Sample Discussion Questions for Resource People


1. Margery Kempe struggled a great deal to forge a meaningful path for herself as a spiritual and chaste woman. At first when she declares that “’all the love and affection of my heart is withdrawn from all earthly creatures, and set on God alone’” (Kempe, 577), she is still forced to fulfill her marital duties to her husband. By the end of her narrative, John has finally decided to take the vow of chastity with her, which allows Margery to be taken control of by another calculating and violent force – Jesus. He says to her “’And daughter, I want you to give up your praying of many beads, and think such thoughts as I shall put into your mind. I shall give you leave to pray until six o’clock to say what you wish. Then you shall lie and speak to me in thought, and I shall give you high meditation and true contemplation.’” (Kempe 578). If Margery is told what to pray, think, and even wear for clothes, how affective is her piety? Has she escaped from the grips of masculine control, only to be ravished by and succumb yet again to a spiritual control?

2. Although her spirituality was largely personal for Margery, she was accused of being a Lollard more than once. In chapter 54 of her Book, Margery encounters the Archbishop, who is “amazed at where she got the money to travel” (Kempe, 591). Margery travelled with her husband, and received warm welcomes wherever she went because of this, and many people often gave her money so that she would pray for them. These men, in Margery’s own words were “good”, and she took their money so that she would be able to travel more easily. What would Chaucer say of Margery taking money from people so that she might pray for them? Would he consider her a pardoner more than a Lollard? Chaucer was often most critical of these religious characters, and while many thought they were doing the good work of God, their acts seem hypocritical. Do you see Margery as a pardoner, or simply as a woman attempting to save her own soul?
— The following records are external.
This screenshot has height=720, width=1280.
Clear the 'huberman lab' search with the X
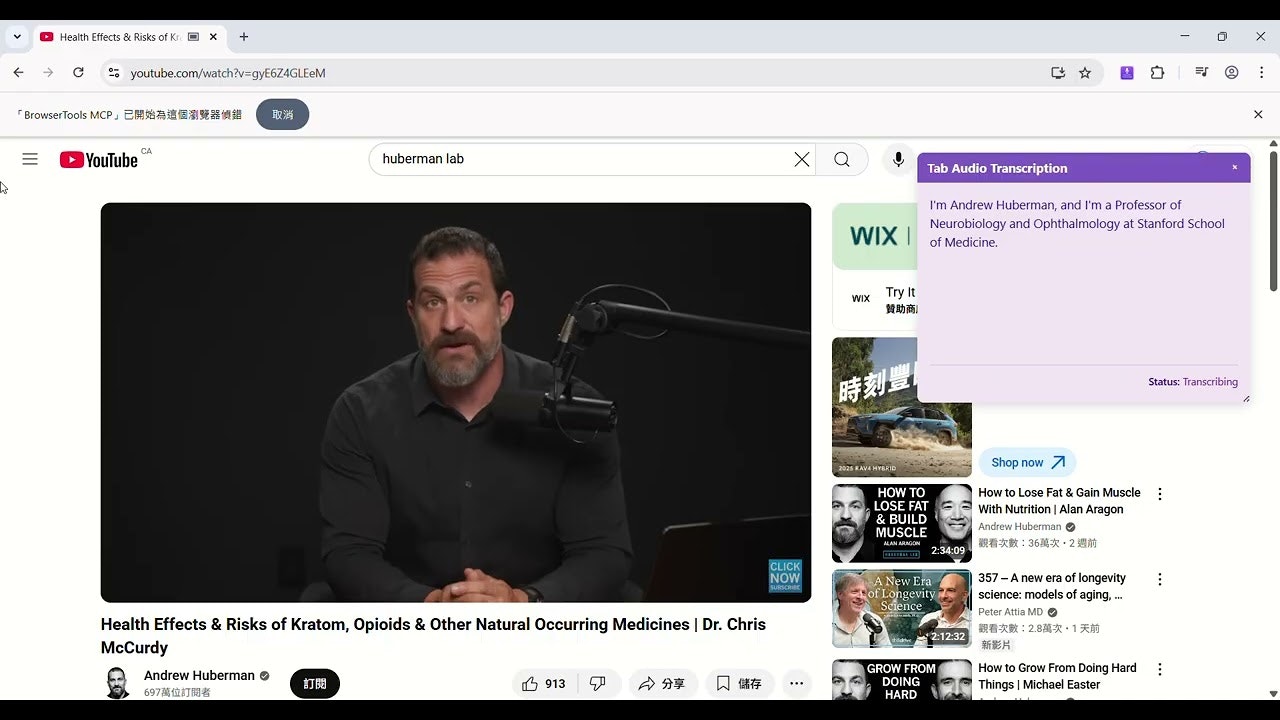(801, 159)
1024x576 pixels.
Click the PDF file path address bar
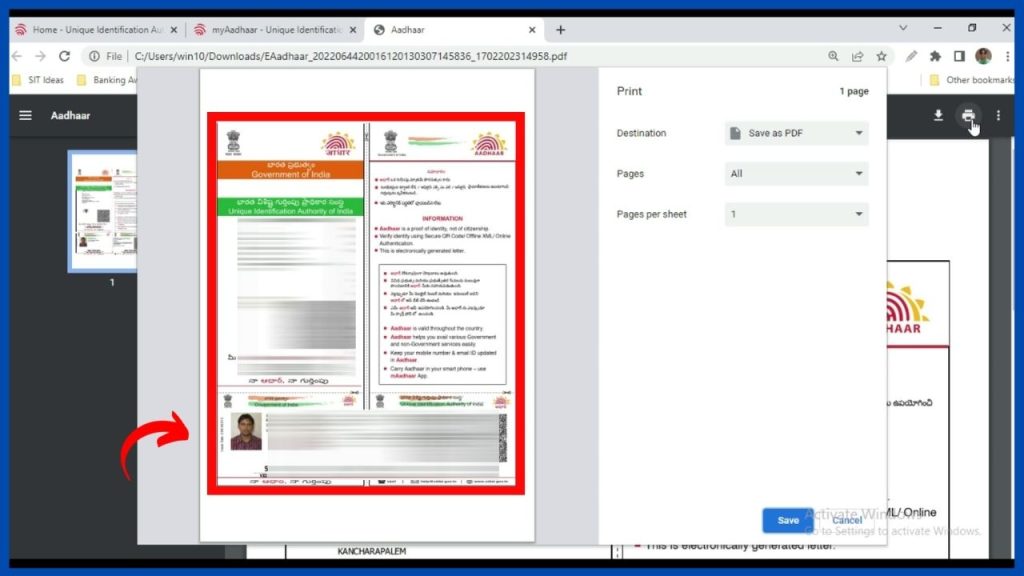[300, 56]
1. Until she is instructed by God to wear all white, Margery Kempe is clearly a
woman who enjoys her fashion. Despite changing so many other aspects of her
life after her first religious vision, she refuses to change her dress; she insists on
owning every outfit of high fashion, “so that she would be all the more stared
at” and wearing “gold pipes on her head, and … hoods with the tippets that were fashionably slashed” (LABL 575). This glamorous headdress, as well as her pilgrimage to Jerusalem, evokes the image of Chaucer’s Wife of Bath, another female pilgrim with excessive headgear. In what ways are Margery Kempe and the Wife of Bath similar characters? If Margery Kempe had been on the pilgrimage to
Canterbury, what tale would she have told?

2. In Passus V of Piers Plowman, Langland describes the Seven Deadly Sins,
personifying pride as Parnel Proud-Heart who “fell prone to the ground/ And lay
long before she looked up and cried, ‘Lord, mercy!’” and vowed to “make [her]self
meek and beg for mercy” (67). This and other actions of Parnell Proud-Heart mirror
the dramatic performances of Margery Kempe, who was known to cry “so loud
and so amazing that it astounded people, unless they had heard it before” (LABL
585). Both Parnel and Margery, as well, promise to wear hair shirts as proof of
their devotion and love for God. Is it possible that Margery Kempe, who appears so
pious and religious, is actually epitomizing one of the Seven Deadly Sins according
to Langland? Is this a comment on affective spirituality, or is does Langland believe
that Margery Kempe should be showing her religion in a quieter way?